> [TASK]:
Report every line from the following entries that contains the string "computer".

##### DATA EXTRACT #####

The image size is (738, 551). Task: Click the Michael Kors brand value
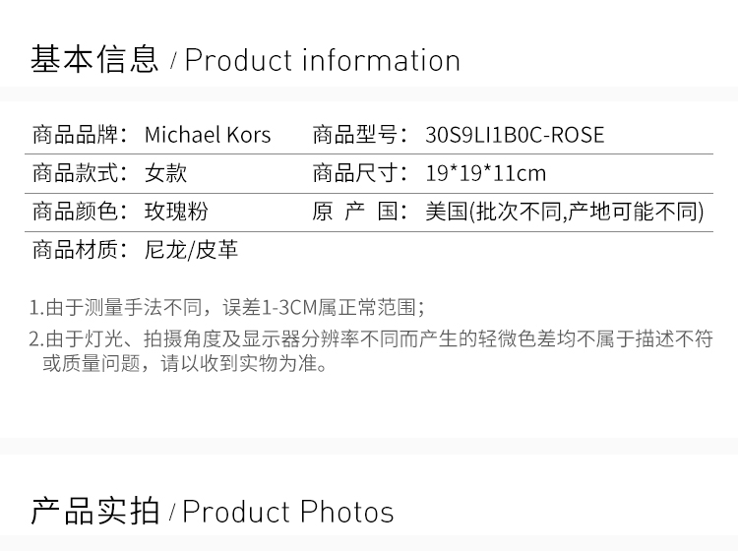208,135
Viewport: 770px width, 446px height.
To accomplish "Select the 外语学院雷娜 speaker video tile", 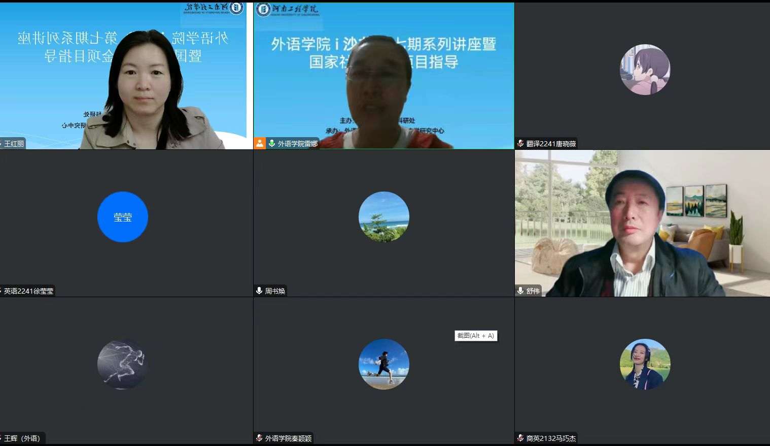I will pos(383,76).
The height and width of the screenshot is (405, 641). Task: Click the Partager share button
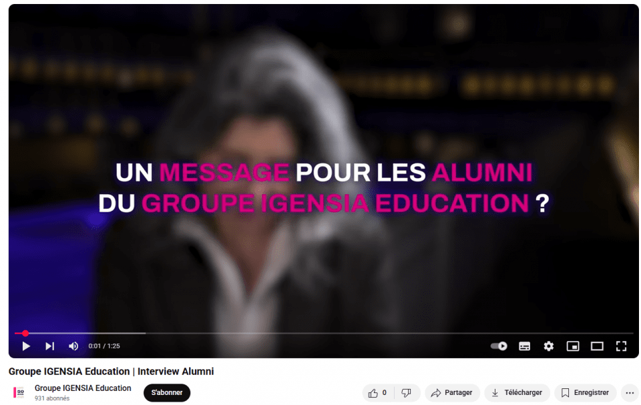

#####
##### DATA EXTRACT #####

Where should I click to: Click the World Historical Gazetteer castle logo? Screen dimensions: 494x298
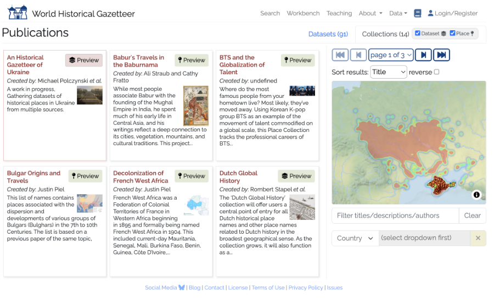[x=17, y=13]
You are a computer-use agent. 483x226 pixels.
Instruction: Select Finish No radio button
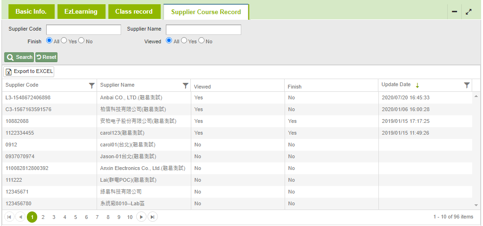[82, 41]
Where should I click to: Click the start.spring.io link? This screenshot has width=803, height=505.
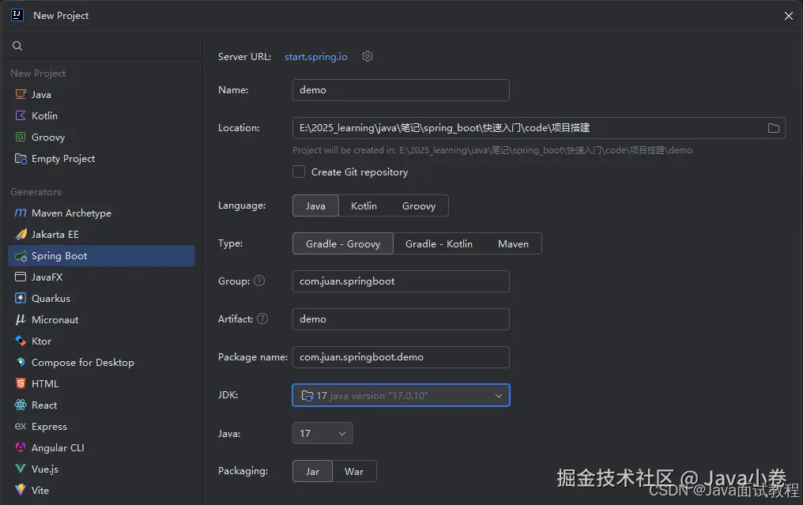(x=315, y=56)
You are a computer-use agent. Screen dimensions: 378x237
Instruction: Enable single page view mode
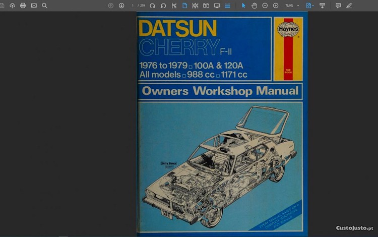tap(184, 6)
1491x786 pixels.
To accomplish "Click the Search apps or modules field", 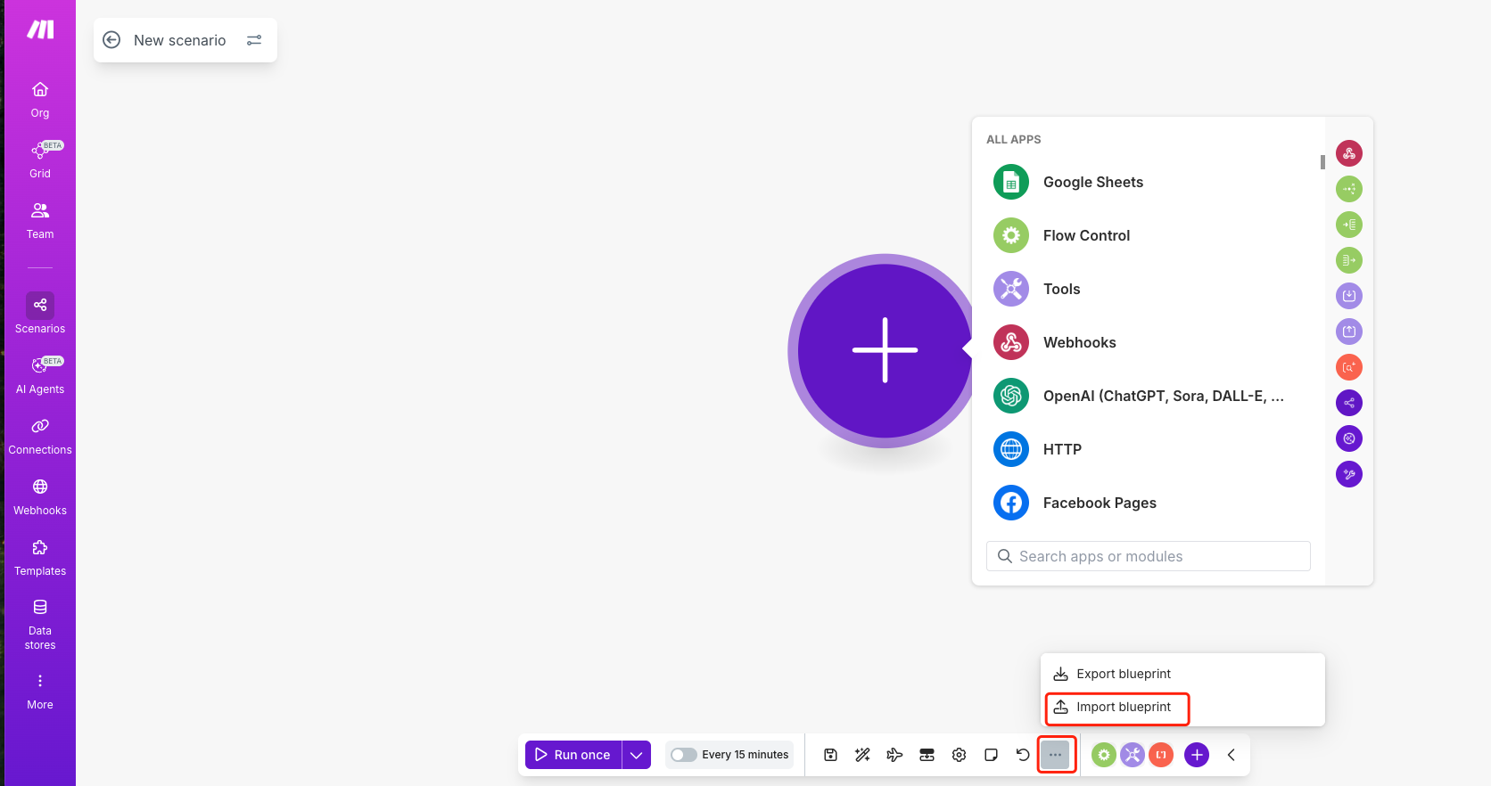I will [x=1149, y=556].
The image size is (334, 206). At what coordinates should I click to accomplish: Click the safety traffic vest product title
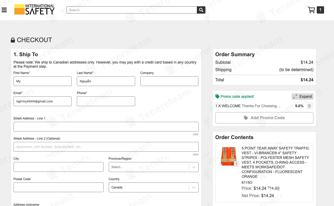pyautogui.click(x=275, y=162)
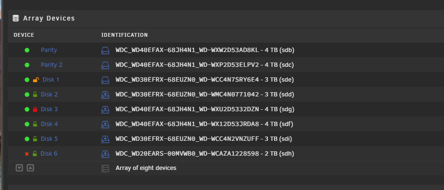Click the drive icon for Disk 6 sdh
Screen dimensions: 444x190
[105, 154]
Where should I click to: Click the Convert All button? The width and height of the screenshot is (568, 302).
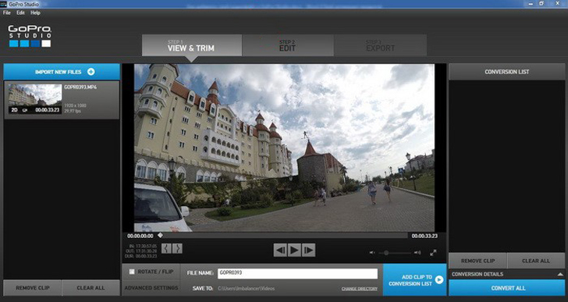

#####
##### DATA EXTRACT #####

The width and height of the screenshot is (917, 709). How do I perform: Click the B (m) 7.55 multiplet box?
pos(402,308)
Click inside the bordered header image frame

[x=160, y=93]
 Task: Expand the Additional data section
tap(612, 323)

#####

> [OUTPUT OF THE TASK]:
You are a computer-use agent. 483x226 pixels.
You are a computer-use agent. Screen dimensions: 378x237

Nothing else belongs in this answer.